### Goal of the exercise
Reproduce the records below exactly as they appear.

### Extracted information
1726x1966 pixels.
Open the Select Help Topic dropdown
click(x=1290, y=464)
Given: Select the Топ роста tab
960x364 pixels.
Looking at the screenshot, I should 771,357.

### Result of the task
1726x1966 pixels.
Open the Select Help Topic dropdown
click(x=1290, y=464)
Given: Select the Топ роста tab
960x364 pixels.
Looking at the screenshot, I should 771,357.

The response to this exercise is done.